(Dataset entries)
* * * * * * *
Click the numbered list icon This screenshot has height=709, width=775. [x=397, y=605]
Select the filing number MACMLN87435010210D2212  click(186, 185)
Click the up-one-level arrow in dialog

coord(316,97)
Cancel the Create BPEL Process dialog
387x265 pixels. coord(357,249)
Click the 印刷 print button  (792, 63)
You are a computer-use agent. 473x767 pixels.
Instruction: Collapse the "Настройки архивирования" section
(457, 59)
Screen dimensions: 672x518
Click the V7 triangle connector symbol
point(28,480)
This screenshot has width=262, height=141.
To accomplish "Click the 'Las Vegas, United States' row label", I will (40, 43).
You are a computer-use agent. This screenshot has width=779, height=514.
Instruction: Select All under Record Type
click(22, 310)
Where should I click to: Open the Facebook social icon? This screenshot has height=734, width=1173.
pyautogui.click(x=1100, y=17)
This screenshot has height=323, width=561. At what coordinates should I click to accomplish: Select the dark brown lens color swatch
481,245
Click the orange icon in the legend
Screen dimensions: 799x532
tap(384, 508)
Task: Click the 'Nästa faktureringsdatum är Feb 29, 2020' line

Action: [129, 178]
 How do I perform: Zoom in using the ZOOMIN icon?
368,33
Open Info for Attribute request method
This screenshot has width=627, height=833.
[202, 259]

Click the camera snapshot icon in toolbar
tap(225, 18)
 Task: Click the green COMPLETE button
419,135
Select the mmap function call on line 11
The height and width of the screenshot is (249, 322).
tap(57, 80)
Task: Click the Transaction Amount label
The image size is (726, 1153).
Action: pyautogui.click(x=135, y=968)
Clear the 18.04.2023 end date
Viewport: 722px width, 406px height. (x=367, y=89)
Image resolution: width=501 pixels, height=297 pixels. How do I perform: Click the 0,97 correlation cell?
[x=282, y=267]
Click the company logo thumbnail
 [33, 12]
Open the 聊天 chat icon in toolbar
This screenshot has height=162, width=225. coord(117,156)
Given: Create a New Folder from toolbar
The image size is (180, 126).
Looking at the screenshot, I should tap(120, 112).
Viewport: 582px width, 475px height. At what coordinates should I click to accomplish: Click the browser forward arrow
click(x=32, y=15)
* * * * * * *
> [WHAT YOU WILL DO] All lines above with the word "computer" need to be reported.

> [ANSWER TO THIS PROBLEM]
You are a computer-use agent. 473x767 pixels.
You are a computer-use agent. This screenshot has width=779, height=514.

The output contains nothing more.